With just one Oscar-shaped jewel short of the coveted EGOT crown, Cyndi Lauper’s creative output over the past 40 years has been impressively eclectic, to say the least.

While most may know the New Yorker for her two-time Grammy-winning talents, Lauper picked up an Emmy in 1995 for her role on TV’s Mad About You and a Tony in 2013 for the musical Kinky Boots, for which she wrote the score. At 71, she shows no signs of slowing down, with 2025 marking the year that her work on the musical adaptation of the 1988 film Working Girl gets its world premiere.

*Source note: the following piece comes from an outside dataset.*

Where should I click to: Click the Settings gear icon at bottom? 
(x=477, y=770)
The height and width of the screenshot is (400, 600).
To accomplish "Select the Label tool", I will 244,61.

There’s no doubt that an extensive scrapbook of influences – not to mention her four-octave range vocal – underpins such a prolific career. While she credits the Broadway musical South Pacific with unearthing her talents as a singer at a young age, Lauper cites The Beatles as having a major impact on her understanding of harmony and song structure. That melting pot of inspiration continues to overflow with the likes of Joni Mitchell, Lauryn Hill, Eurythmics, and Stevie Wonder, whose lyric-writing on ‘Living for the City’ struck a particular chord.

“It was the most amazing, brilliant thing,” Lauper said. “And talk about writing lyrics like a painting: You could see that sound. I knew that life was changing when I heard ‘Living for the City’ – just the rhythm of it, and the story that he was telling was so real. I knew that music was opening up.”

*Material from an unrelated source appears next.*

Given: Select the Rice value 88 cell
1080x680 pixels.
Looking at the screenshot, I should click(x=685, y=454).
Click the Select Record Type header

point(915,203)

Before a single word is sung, the track demands attention from the get-go. While its opening Fender Rhodes might entice its listener to dance, its Moog bass line hints at a darker undercurrent.

Picture 1970s New York—vibrant, bustling streets are painted with a colourful array of bell bottoms, flowing dresses, tie-dye, sequins, and jumpsuits. Fashion saw bold and expressive styles come to the fore, reflecting a cultural revolution and newfound freedom at the time—for some. The unmistakable groove of ‘Living for the City’ might depict flowers, flares, and funk, but as soon as Wonder begins to sing of inequality, the true reality hits home with the listener.

We’re introduced to a young black boy growing up in Mississippi. While his parents struggle to earn adequate wages for the long hours they work, they instil love, affection, and resilience. As the propulsive rhythm repeats—a nod perhaps to the repetitive, unrelenting nature of discrimination that still echoes loudly today—we learn more of his and his family’s day-to-day trials and tribulations.

Having dreamed of a life in New York City, the song’s hero makes the move. At this four-minute mark, we’re jolted – both musically and contextually – into a new reality that this city of bright lights can so easily crush dreams as it makes them. Introducing us to a sort of radio play mid-song, the protagonist looks upon his arrival – as many so often do – and exclaims, “Skylines and everything!”

It’s perhaps here that the song presents us with a startling metaphor – in this skyscraper-laden city, eyes gaze upwards to buildings, to dreams, to success, and overlook the hard realities prevalent down on the streets. Wonder forces us to remove our aviators and take a look around.

During this middle section, we hear the line “Get into that cell, [N-word]” – recorded by a janitor at the studio upon Wonder’s request. Public Enemy later sampled the line on ‘Black Steel in the Hour of Chaos’, a track on their 1989 album It Takes a Nation of Millions to Hold Us Back. That same year – and again two years later, when Sinead O’Connor supported the group with a tattoo of their logo on the side of her head – Public Enemy boycotted the Grammys due to the fact that the rap and hip hop categories would not be televised. Almost 20 years on, the longevity of the track’s relevance alongside its span of influence called to mind.